Being there for each other
It was a very stressful time. She was a wonderful baby, and yet it was also very difficult. I don’t think her mother and I thought of anything else, and I think she consumed all of our energy, all of our attention and all of our emotions. So how we got through it I think was by supporting one another, being there for each other, having family and friends nearby, pouring ourselves into whatever extent we could and do our jobs. When we left home it really was a relief in some ways as much as we worried about Emily, we also could regenerate ourselves. There might have been some exercise along the way, but not very much. We were tired almost all the time and we didn’t get a lot of sleep in the night. We were chronically tired, especially when Emily wasn’t eating, and when she started to lose weight. Of course then we were quite worried and frantic.
Inject humor in your life
Realize this is a stressful process and take care of yourself. Try to if you can, in the midst all of these meetings and these visits with doctors, find ways to inject humor into your life.
Sleeping with a peace of mind
When there’s a team approach, you can tell that the clinicians are passionate about it and they actually feel for your child and your child is not just another child that they’re just going deal with, like a robot… it makes a huge difference.
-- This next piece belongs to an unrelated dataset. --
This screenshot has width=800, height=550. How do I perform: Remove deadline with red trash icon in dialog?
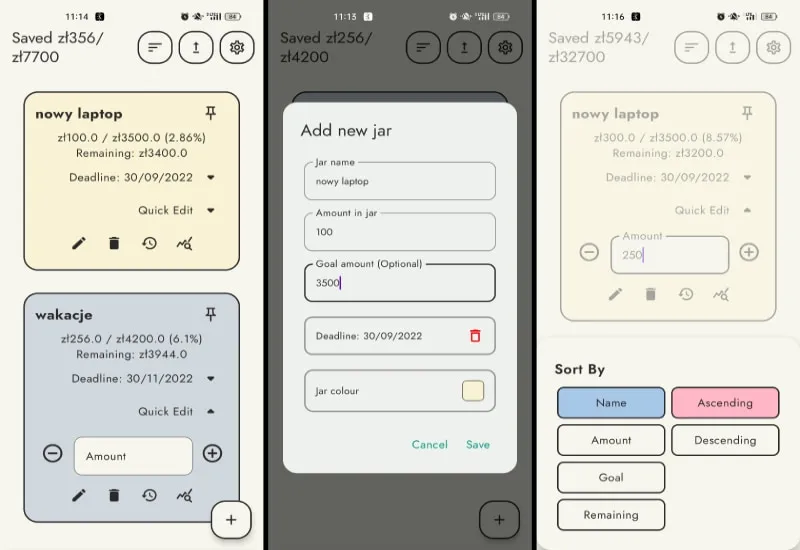[475, 336]
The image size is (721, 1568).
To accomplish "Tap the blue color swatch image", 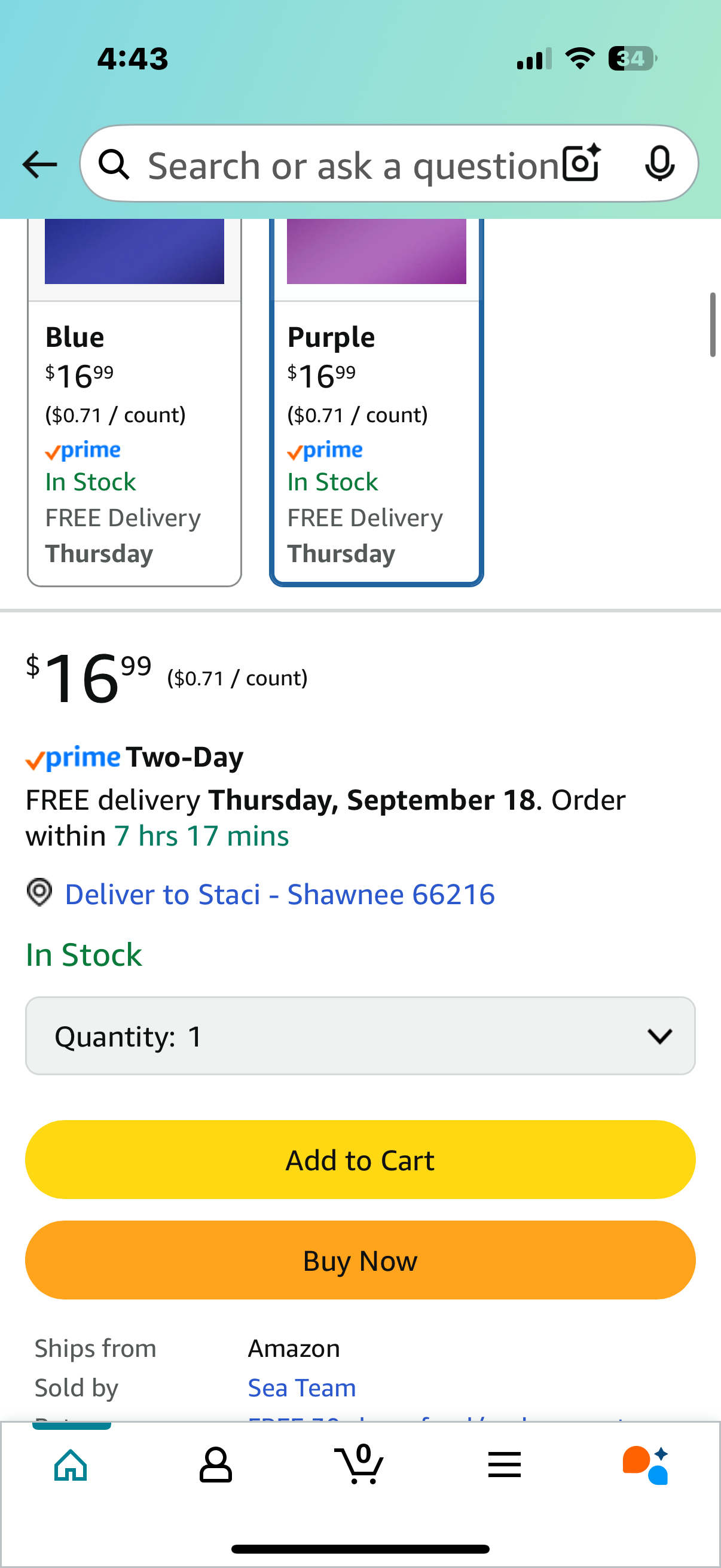I will coord(135,251).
A huge, huge, huge difference. Because you know what? At the end of the day when you know that somebody else cares, you can sleep comfortably at night. If you know that people are watching over your child while you take a little nap, if you have that confidence in them that they will do their job while you nap, you will sleep with a peace of mind. You’ll go to bed, honey trust me…
I learned to speak up and be honest
I was able to walk throughout the season of fall. It’s a beautiful time of year up in New Hampshire. I walked and walked and walked. That helped me to just have the time to kind of look ahead, figure out what we were going to need, feel as if I was walking some of the stress off. After a while, we got Justin into his wheelchair and walked him in the beautiful weather just to get him out of the house. I had good friends who were willing to come and spend a day with me if I needed it. But sometimes I found that I just really didn’t want a good friend to come into the house just because it would be a little hard to focus on them as well as Justin and his needs. So it was a little hard at times to even figure out how my friends who were wanting and willing to be available to me, could actually be available to me. So I learned to speak up and be honest about what I really needed from them and I tried not to worry about offending anybody if they were really wanting to help, but I couldn’t really figure out how they could help.
My husband and I, since we are frequent flyers at the hospital, we now know that if Katie is in ICU, we get a hotel room next door. We stay there so at least we know we get four hours of good sleep a night. And if we’re comfortable with how she’s doing, we also try to make point to go out for dinner, relax, have a beer. There’s nothing wrong with taking an hour or 45 minutes for yourself to go do something like that.